## WHAT YOU ARE ASKED TO DO:
From the entries below, extract every line that includes the word "computer".
++++++
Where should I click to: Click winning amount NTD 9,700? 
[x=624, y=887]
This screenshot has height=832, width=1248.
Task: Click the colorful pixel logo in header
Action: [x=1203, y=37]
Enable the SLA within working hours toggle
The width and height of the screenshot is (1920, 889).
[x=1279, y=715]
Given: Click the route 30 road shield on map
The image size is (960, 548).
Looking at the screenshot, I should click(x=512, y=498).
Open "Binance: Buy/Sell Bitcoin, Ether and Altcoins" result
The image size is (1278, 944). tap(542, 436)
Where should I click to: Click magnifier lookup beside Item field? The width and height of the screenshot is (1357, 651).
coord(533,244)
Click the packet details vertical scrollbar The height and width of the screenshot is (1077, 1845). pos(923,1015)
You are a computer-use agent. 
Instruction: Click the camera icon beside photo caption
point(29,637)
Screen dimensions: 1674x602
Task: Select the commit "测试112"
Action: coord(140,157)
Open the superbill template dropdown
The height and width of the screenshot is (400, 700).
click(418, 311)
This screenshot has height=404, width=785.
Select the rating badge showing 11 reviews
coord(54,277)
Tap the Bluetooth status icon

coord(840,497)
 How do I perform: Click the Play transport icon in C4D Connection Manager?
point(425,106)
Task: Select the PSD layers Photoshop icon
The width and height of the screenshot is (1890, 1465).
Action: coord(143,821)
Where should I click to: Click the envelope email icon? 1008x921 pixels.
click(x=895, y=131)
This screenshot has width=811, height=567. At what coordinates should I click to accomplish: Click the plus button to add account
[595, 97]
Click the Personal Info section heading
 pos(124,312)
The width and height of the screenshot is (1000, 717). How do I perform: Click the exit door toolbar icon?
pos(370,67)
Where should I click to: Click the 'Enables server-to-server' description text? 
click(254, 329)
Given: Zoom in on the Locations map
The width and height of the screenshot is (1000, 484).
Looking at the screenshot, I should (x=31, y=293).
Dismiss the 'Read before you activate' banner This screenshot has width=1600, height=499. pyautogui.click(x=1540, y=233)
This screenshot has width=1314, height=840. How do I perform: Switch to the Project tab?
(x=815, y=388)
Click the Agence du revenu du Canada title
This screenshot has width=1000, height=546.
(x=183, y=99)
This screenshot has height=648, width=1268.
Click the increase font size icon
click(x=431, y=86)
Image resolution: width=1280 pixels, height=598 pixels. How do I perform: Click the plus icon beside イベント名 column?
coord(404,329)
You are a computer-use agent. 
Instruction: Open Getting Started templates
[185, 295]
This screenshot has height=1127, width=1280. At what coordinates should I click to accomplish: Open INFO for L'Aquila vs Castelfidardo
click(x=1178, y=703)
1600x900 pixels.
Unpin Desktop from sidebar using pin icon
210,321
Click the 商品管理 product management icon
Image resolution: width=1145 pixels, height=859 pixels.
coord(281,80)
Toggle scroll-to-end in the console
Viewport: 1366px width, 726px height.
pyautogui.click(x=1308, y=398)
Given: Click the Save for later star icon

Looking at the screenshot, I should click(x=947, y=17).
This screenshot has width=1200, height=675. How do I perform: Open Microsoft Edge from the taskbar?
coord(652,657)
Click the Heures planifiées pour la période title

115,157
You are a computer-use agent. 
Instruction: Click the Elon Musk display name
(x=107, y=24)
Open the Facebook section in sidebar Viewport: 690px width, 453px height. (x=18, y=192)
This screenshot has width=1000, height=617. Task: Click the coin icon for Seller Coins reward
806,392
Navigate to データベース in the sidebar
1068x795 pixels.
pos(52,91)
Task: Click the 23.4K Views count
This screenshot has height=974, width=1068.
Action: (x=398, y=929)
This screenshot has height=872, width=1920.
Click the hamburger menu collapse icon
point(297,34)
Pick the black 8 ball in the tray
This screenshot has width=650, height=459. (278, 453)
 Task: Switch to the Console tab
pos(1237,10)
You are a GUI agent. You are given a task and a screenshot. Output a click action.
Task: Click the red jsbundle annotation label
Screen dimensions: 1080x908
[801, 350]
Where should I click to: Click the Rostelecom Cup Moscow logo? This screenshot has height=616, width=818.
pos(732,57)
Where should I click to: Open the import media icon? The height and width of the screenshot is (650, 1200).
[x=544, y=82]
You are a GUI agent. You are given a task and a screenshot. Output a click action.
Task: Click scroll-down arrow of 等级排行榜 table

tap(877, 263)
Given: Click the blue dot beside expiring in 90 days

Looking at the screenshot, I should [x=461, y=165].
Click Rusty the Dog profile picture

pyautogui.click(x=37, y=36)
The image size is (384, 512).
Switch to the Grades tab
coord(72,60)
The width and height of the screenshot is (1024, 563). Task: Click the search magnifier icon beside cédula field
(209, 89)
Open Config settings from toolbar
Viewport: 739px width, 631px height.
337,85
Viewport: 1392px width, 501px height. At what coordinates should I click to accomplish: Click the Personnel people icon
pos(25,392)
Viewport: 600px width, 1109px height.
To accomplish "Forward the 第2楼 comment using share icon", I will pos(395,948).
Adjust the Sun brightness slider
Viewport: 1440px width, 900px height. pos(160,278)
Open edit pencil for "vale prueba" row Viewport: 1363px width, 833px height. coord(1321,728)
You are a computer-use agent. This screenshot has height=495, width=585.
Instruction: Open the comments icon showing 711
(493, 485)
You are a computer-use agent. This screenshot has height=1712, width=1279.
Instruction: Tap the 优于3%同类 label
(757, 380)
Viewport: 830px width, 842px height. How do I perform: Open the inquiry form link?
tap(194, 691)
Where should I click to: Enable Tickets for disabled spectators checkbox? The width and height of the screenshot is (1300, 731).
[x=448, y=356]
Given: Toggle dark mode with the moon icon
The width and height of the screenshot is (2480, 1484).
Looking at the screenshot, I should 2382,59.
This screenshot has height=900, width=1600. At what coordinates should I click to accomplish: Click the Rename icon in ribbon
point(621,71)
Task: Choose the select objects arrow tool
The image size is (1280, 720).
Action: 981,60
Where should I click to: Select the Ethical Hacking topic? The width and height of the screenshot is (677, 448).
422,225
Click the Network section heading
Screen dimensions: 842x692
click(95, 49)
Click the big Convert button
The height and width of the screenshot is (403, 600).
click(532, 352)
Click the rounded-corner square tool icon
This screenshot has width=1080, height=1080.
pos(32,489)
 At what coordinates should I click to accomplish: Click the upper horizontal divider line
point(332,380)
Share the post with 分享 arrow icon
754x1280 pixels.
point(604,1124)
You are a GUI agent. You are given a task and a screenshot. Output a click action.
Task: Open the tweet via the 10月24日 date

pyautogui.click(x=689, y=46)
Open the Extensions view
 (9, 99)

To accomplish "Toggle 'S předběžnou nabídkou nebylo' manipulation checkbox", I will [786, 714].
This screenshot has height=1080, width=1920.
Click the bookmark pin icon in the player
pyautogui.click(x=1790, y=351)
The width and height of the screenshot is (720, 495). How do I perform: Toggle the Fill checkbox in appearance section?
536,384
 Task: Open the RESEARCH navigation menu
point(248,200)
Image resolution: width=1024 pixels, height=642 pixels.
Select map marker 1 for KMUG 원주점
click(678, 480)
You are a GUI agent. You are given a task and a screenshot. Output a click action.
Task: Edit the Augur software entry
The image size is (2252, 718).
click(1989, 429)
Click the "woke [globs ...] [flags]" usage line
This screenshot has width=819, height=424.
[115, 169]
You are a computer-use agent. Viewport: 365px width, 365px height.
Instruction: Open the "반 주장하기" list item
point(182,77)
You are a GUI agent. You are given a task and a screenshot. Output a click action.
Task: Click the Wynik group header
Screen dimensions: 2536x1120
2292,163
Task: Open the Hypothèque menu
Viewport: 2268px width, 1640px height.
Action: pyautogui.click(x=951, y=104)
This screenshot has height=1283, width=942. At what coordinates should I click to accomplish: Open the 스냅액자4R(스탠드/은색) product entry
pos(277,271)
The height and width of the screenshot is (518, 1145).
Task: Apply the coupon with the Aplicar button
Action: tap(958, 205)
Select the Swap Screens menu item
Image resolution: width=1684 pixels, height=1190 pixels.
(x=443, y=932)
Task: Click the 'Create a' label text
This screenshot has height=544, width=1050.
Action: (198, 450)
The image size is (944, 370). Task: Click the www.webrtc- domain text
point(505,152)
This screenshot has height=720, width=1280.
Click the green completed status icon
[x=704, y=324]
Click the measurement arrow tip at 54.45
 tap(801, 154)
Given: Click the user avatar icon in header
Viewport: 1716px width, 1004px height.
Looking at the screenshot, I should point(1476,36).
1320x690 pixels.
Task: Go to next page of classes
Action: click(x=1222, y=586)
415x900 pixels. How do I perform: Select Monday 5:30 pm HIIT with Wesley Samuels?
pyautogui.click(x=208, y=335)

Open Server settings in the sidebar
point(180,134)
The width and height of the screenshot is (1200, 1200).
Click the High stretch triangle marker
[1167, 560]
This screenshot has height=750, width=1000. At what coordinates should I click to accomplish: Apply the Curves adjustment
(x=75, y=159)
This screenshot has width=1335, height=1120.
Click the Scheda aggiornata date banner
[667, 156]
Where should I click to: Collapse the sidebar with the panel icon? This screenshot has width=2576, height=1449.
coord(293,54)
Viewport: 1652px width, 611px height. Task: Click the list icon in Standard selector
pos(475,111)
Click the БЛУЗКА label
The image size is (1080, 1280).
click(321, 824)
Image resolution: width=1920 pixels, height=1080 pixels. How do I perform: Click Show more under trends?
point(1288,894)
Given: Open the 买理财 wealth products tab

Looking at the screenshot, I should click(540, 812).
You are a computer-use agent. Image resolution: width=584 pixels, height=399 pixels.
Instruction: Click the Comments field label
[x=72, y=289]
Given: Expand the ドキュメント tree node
++++++
## FINAL ANSWER:
You are a computer-use agent. 
You are a computer-use agent. 
You are a computer-use agent. 
You are a computer-use agent. This screenshot has height=495, width=585.
You are a computer-use agent. This screenshot has height=1712, width=1279.
You are a computer-use agent. Viewport: 365px width, 365px height.
You are a computer-use agent. Image resolution: width=584 pixels, height=399 pixels.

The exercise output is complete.